No se que sucede, pero se supone que debería estar feliz, debería estar agradecida a la vida por los chances que me ha proporcionado. Estoy en un hermoso país con nuevas oportunidades, he visto la nieve por primera vez y pronto llegará la primavera. Debería estar sonriente pero la tristeza es lo que más abunda. ¿Qué me sucede?

Hoy fue un día largo.

Para empezar, a medio día, subí al bus que iba en dirección opuesta a la que -contra toda lógica- necesitaba ir para abordar otro bus, 18 minutos después.

Recibí la confirmación, del lugar en el que debía presentarme, a medio día. Consulté en google maps, en la aplicación de los buses públicos y tracé la mejor ruta, que implicaba salir de casa corriendo, porque si no alcanzaba el primer bus de las 13:10, perdería el siguiente bus y tendría que esperar una hora.

Llegué a tiempo, confirmé que era la línea correcta y me subí al bus muy orgullosa de mi logro.

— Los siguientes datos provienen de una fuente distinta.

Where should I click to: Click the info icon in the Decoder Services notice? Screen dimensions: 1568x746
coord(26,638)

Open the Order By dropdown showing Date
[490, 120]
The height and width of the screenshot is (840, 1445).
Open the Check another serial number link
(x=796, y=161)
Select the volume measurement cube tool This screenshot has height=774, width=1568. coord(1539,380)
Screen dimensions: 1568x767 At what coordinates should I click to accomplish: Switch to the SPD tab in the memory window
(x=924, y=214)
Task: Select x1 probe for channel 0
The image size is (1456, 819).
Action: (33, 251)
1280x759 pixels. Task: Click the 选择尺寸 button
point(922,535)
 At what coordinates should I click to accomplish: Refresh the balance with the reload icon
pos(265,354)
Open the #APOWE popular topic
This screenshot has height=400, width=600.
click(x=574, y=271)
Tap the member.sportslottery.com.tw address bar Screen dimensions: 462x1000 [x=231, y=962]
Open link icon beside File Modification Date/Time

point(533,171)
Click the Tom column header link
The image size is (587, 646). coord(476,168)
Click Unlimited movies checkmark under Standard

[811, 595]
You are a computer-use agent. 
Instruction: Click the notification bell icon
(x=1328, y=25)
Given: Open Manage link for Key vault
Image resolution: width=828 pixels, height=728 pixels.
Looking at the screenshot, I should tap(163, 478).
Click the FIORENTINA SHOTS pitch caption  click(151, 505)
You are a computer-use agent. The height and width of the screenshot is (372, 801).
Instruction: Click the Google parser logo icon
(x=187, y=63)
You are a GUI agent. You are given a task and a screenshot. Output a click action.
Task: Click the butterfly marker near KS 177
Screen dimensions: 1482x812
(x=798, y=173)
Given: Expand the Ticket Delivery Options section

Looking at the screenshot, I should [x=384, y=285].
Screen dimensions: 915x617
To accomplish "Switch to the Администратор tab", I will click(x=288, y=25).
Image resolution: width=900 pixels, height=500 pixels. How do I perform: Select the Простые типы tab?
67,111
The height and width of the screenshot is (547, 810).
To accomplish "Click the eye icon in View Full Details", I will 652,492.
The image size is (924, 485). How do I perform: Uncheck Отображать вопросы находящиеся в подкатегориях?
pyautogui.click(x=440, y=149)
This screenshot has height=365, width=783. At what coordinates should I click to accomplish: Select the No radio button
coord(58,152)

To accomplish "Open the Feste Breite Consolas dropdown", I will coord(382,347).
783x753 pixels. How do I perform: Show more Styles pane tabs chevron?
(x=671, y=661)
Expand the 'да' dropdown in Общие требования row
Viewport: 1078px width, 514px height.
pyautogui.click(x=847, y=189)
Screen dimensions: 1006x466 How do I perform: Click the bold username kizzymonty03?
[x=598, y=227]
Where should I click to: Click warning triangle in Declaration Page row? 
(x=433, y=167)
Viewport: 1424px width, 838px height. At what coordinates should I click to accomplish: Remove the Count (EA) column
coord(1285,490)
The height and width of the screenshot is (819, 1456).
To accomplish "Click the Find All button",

Pagué mi boleto, me senté, me quité los guantes, el gorro, abrí mi abrigo y suspiré aliviada de haberlo alcanzado. Quise confirmar en mi celular el nombre de la parada a descender, y entonces me di cuenta que había tomado el bus en dirección opuesta. Cogí mis cosas y me paré para consultar, justo cuando el bus entraba en la autopista y el conductor, un portugués de gafas oscuras, aceleró. Nos dirigíamos a la ciudad capital de Luxemburgo, esa era la siguiente parada, en treinta minutos.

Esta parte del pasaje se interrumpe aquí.